A young detective with the Florida Sheriff’s Bureau, Henry Lovern, was assigned to investigate. Harvey’s wife and an inlaw had entered the restaurant where Holzapfel was meeting with Harvey, who had given the women Holzapfel’s car license number as a precaution. Lovern found the criminal records of Holzapfel, and showed the two young women photos, which they identified. Lovern located Jim Yenzer, who cagily revealed Holzapfel was involved in the murder. Yenzer then told the detective about the Chillingworth murders. A $100,000 reward had been offered in the case.

Lovern knew prosecution would be difficult because of a legal doctrine called corpus delicti, which required that the body be produced for a person to be convicted of murder – unless two credible witnesses to the crime testified. Somehow, he would have to finagle a way to get two of the crime’s three participants to turn on each other.

Thus began a complex series of events in which Lovern persuaded criminal associates of the Chillingworth killers to cooperate in the plan.

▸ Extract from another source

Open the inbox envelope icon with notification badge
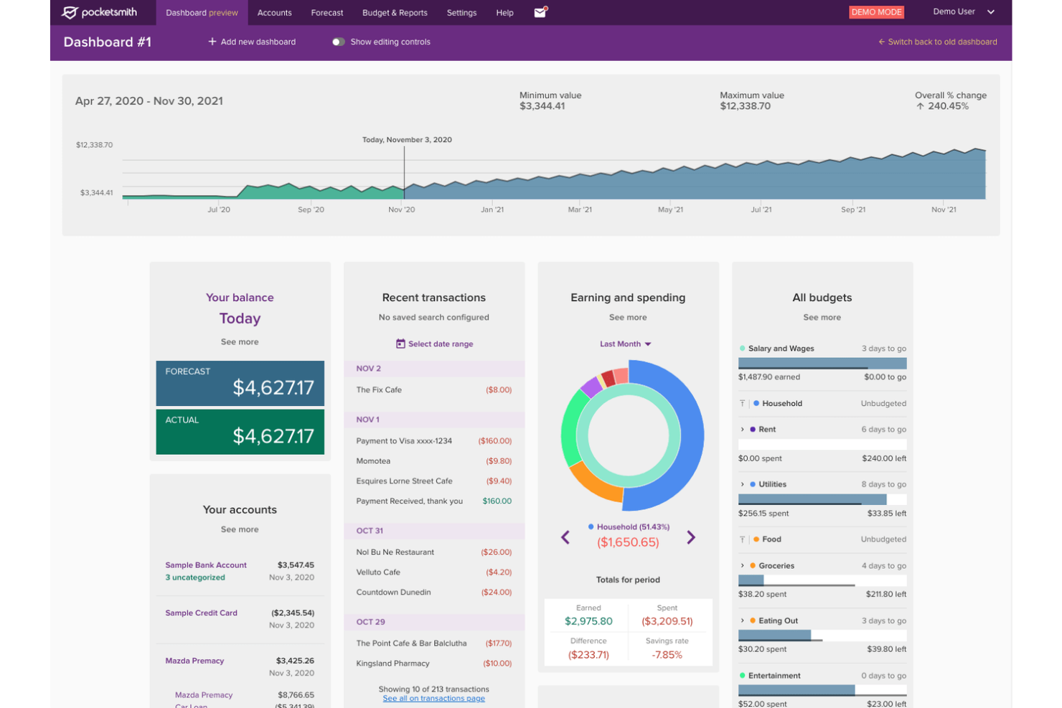 click(540, 12)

The setting shifted from West Palm Beach to other Florida cities to Brazil and back.

It is a tale with a seemingly impossible resolution, which somehow came to fruition, with justice winning in the end. Suffice it to say that the famous Sir Walter Scott line from the poem Marmion is quintessentially apt here: “Oh what a tangled web we weave, when first we practice to deceive.”

To listen to the series, go to https://podcasts.apple.com/us/podcast/chillingworth/id1465502403. It is enthralling.

Podcast producers Paine and Maass, sons of local judges, are lifelong friends. They are planning a documentary television series on the Chillingworth saga with two other producers.